Già negli anni Venti del Novecento l’archeologo William Hawley aveva scoperto nei buchi di Aubrey i resti cremati di vari individui. Tali resti, ora sottoposti ad analisi scientifiche e ai test del radiocarbonio, sono stati datati con precisione e risalgono ad un periodo compreso tra il 3100 e il 2600 a.C.

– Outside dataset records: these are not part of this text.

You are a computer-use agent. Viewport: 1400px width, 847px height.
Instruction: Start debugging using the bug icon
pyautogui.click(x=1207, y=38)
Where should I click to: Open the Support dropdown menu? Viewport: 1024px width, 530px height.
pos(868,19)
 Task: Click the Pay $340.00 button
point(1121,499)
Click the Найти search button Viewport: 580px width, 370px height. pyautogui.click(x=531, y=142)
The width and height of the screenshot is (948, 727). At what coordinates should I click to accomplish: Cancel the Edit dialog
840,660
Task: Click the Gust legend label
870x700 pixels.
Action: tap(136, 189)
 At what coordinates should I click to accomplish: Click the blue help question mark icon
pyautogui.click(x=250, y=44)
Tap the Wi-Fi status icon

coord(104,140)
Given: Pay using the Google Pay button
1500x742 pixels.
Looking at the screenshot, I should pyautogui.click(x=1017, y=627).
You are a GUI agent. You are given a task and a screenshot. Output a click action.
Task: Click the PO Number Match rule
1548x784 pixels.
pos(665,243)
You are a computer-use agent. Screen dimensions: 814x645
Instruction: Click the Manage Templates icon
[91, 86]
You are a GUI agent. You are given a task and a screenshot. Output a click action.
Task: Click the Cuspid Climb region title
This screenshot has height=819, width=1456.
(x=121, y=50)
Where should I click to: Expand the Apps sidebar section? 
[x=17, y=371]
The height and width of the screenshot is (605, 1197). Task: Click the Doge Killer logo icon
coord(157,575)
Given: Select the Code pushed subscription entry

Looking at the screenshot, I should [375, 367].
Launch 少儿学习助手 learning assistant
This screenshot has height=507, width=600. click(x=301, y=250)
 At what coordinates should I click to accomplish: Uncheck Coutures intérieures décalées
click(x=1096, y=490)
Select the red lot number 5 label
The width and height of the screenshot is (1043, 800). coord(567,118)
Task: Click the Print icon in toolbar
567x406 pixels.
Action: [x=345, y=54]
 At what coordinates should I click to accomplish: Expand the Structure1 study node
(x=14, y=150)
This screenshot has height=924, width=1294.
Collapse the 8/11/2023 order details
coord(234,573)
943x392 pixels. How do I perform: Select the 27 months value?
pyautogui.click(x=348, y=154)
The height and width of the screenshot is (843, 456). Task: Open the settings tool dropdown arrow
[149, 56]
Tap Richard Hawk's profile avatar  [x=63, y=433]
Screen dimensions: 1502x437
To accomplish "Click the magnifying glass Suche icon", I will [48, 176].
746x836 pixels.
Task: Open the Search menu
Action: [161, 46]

“Nella prima fase – sostengono gli studiosi – le sepolture erano collocate all’interno e di fianco ai buchi di Aubrey e legate ciascuna a una particolare pietra, stabilendo un legame tra i defunti qui inumati e le stele stesse. Le sepolture in prossimità delle pietre continuarono durante e dopo la seconda fase, suggerendo una continuità in questa usanza. In seguito, però, la maggior parte delle sepolture si concentra nel fossato scavato al di fuori del cerchio di pietre, le quali risultano così raggruppate al centro del sito e isolate dai resti. L’ipotesi è quindi che i resti appartengano a individui di alto rango sociale: in tutto si tratta di almeno 27 persone tra adulti e giovani, 9 dei quali maschi e 5 femmine. Durante gli scavi gli archeologi hanno trovato anche una sepoltura, ancora intatta, contenente i resti cremati di una donna adulta. Le pietre erette nel cerchio primordiale erano molto probabilmente delle stele che servivano a identificare le sepolture. Il cimitero fu usato per circa 500 anni (corrispondenti alle prime due fasi di utilizzo), dopo di che si preferì inumare i defunti altrove e il sito divenne un santuario dove si venerava la memoria degli avi, la cui essenza era ormai stata “trasferita” nella pietra stessa.